Could you quote word for word everything from the line containing "Disable the Allow from this source switch" down to the end of the records, leaving the pictures out?

** START DATA LISTING **

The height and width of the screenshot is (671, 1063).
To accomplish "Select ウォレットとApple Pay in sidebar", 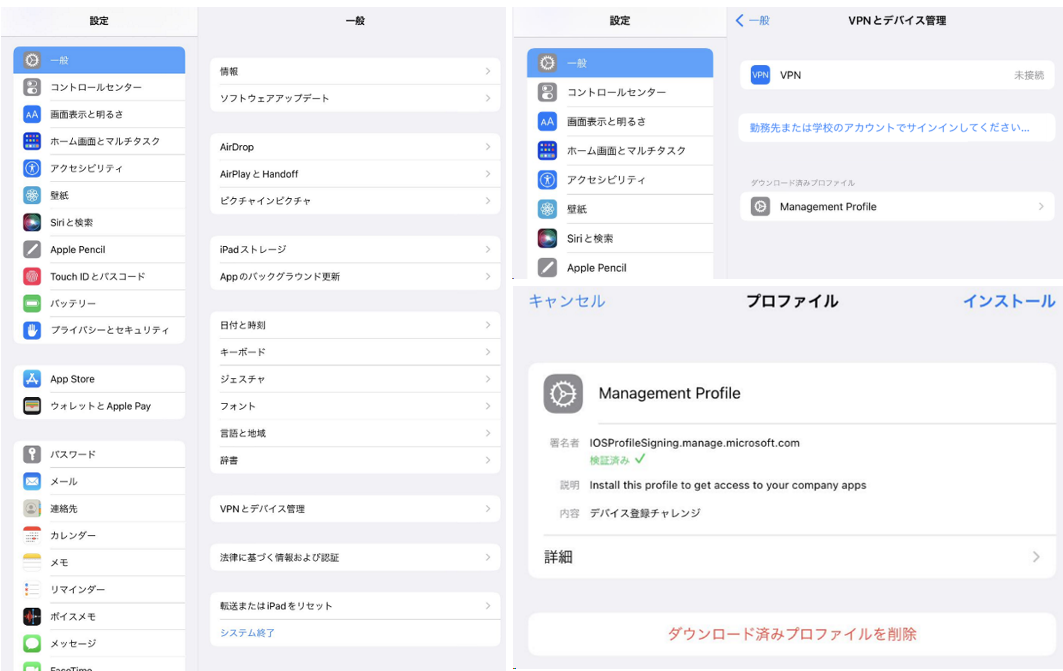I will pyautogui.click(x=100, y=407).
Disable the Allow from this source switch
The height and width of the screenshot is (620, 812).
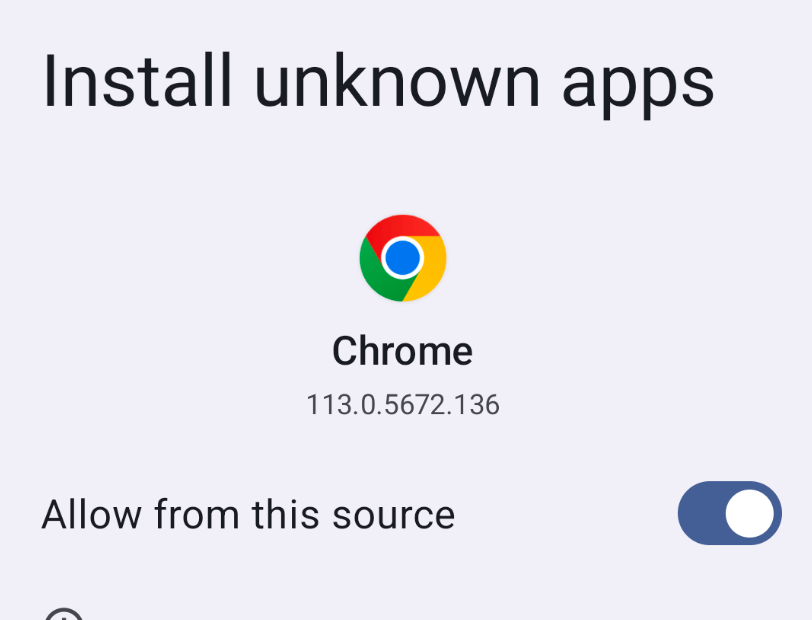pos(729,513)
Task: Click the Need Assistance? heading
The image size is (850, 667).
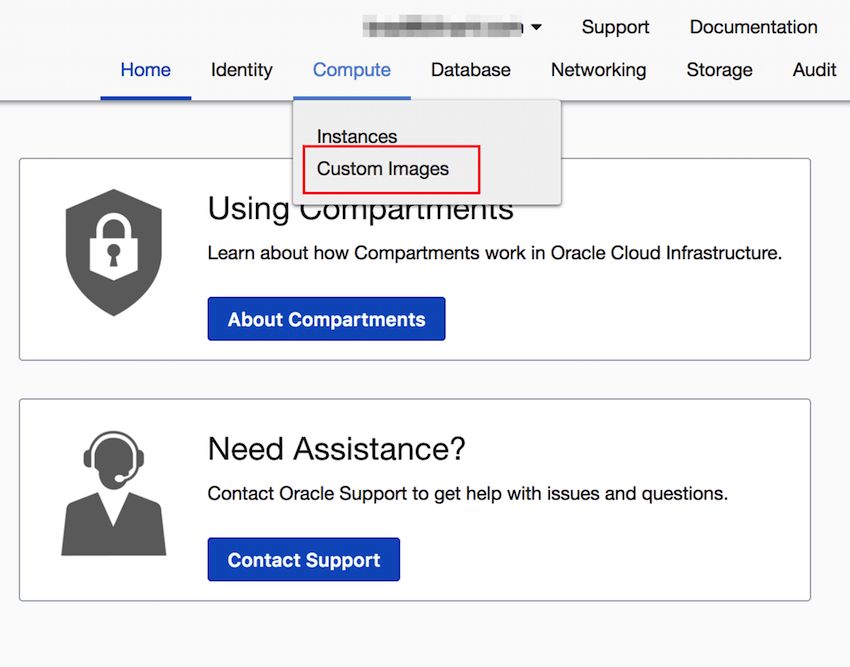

** END DATA LISTING **

## WRITTEN RESPONSE
Disable the Allow from this source switch
The height and width of the screenshot is (620, 812).
pos(729,513)
Task: Click the Need Assistance? heading
The image size is (850, 667).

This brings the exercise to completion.